Friday 12 January 2024

Elaine Joyce


            On Thursday morning I was feeling kind of out of it, maybe I’m depressed about starting school again. 
            I listened to “C’est le Bebop” by Boris Vian a couple of times and then memorized the first verse.
            I worked out the chords to the first verse of “Shotgun: by Serge Gainsbourg. I played my Kramer electric guitar during song practice for the final session of four. 
            I weighed 86.7 kilos before breakfast. 
            Around midday I finished touching up all the black squares in the checkerboard pattern I made on the section of the kitchen floor in front of the counter. That’s the end of my home improvement projects until April. 
            I weighed 86.5 kilos before lunch. 
            In the afternoon I rode down to College and St George where I bought The Mere Wife and The Hobbit at the U of T Book Store. They didn’t have The Buried Giant by Kazuo Ishiguro or Pearl by Siân Hughes. I have a digital version of the former but I might have to order Pearl on Amazon. On the way home I stopped at Freshco where I bought five bags of grapes, a pack of blackberries, a pack of blueberries, some bananas, a pack of five-year-old cheddar, a jug of lemonade, a box of spoon size shredded wheat, Full City Dark coffee, and a bag of Miss Vickie’s chips. 
            I weighed 86.2 kilos at 18:00. 
            I was caught up on my journal at 18:49. 
            I spent an hour reading The Mere Wife by Maria Dahvana Headley for my Modern Literary Medievalism course. I almost made it to page 50 before dinner. The narrator was a soldier from a mountain area near an inland sea (mere or moor) in the US. She went to Afghanistan and was captured and raped and got pregnant. She names the baby Gren and returns to her home but everything is gone. It’s now a gated community and she is forced to raise her child in a cave in the mountain. At page 34 I realized that Gren is Grendel from Beowulf. Just down the mountain is a family of three. Willa is the mother and her husband is Roger. At page 42 I realized that Roger is King Hrothgar from Beowulf. Gren has been raised eating whatever his mother can trap, whether it’s squirrels or cats that have wandered too far from below. She tells Gren never to make contact with anyone in the community but he goes down to play with Willa and Roger’s son Dylan, although Dylan’s parents think Gren is an imaginary friend. 

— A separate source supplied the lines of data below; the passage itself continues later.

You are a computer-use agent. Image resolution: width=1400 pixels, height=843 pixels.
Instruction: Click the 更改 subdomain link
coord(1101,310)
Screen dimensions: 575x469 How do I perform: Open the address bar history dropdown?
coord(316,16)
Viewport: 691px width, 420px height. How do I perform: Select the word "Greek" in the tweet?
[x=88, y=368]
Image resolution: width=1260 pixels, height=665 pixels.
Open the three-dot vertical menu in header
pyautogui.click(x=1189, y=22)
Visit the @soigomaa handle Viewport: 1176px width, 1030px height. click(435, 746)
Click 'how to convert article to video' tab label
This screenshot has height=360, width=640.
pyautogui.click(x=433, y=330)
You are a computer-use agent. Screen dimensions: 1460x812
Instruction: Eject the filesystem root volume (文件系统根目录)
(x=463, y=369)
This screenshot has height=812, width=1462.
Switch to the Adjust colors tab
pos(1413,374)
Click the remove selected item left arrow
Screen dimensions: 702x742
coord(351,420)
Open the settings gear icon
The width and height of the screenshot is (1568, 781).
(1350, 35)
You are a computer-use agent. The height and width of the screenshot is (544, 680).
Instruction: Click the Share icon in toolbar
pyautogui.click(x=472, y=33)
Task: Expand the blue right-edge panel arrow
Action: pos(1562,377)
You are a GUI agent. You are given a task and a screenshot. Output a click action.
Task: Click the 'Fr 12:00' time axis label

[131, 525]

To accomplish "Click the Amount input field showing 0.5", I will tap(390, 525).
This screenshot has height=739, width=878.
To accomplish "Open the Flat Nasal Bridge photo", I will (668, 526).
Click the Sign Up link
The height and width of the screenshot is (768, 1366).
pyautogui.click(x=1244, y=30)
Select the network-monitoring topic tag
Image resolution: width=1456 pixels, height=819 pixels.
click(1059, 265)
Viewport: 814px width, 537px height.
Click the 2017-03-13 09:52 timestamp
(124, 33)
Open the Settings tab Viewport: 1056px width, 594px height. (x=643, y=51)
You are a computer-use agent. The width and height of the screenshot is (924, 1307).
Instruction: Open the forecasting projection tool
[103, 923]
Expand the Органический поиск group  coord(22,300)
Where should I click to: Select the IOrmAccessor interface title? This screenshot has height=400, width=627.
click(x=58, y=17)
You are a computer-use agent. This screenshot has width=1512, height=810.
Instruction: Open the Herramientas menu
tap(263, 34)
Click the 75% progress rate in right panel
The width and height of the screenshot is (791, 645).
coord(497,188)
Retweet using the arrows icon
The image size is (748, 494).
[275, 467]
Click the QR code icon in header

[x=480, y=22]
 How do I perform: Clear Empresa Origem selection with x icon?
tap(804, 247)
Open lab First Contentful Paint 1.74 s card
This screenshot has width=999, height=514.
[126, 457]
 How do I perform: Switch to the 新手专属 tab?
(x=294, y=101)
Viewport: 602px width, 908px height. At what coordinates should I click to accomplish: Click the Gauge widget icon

            I had a small potato with gravy and three pork ribs while watching the series finale of Green Acres. As with the penultimate episode, this was another backdoor pilot for a spinoff. It looks like the producers knew the show would be canceled and decided to sneak in two pilots so their production team and writers could survive the rural purge that killed Petticoat Junction, The Beverly Hillbillies, the Andy Griffith Show and many other country based sitcoms. 
            The story begins with Oliver getting in touch with his former legal secretary Carol Rush. His watch has broken and he remembers that she had taken it to be fixed at a watchmakers in New York and he wants to find out the name of the shop. Carol now lives with her sister and brother in law in LA and she works for Mr. Oglethorpe. Carol is a stereotypical ditsy blond to the extreme and is always on the verge of getting fired. A Mr. David comes to see Oglethorpe and Carol thinks he looks familiar. David tells Oglethrope about a $50 million real estate deal he’s making and Oglethorpe wants in. David says he’d have to invest $50,000. Oglethorp says he’ll sell some property and get $40,000 then gives him a cheque for all of his savings of $10,000. Meanwhile a young lawyer named Mark Allen rents an office from Oglethorpe and Carol negotiates a low monthly rent for him. After the cheque has been handed over and her boss leaves, Carol remembers that David is a conman that Oliver Douglas prosecuted in New York. Her brother in law Harry has a plan to help her get the cheque back. She gets into David’s hotel room and tries to distract him while she searches for the cheque as Harry is waiting outside. But Harry is a gambler and learns of a card game across the hall. At first David is trying to make it with Carol but then realizes that she was Oliver’s secretary and is going to kill her. She starts screaming but Harry can’t leave the game because he’s won too much money. But the cops come to bust the game and hear Carol screaming. David is arrested. 
            The spinoff would have been titled The Blonde or Carol, starring Elaine Joyce. She made her film debut as an extra in West Side Story. Her first television appearance was on Route 66 in 1962. She starred in Sugar the Broadway musical version of Some Like It Hot and won the 1972 Theatre World Award for her performance. She made several uncredited appearances in films until she was finally named in the credits of How To Frame A Figg. She was a dancer on The Danny Kaye Show, made guest appearances on many TV shows and was a regular panelist on several game shows in the 60s. In the short lived series City of Angels she played the secretary of a private eye/pimp played by Wayne Rogers. She hosted the first season of The All New Dating Game. She played a sorceress in the series Mr. Merlin. She was married to Bobby Van, then John Levoff and finally Neil Simon. She was the lover of J.D. Salinger for a few years.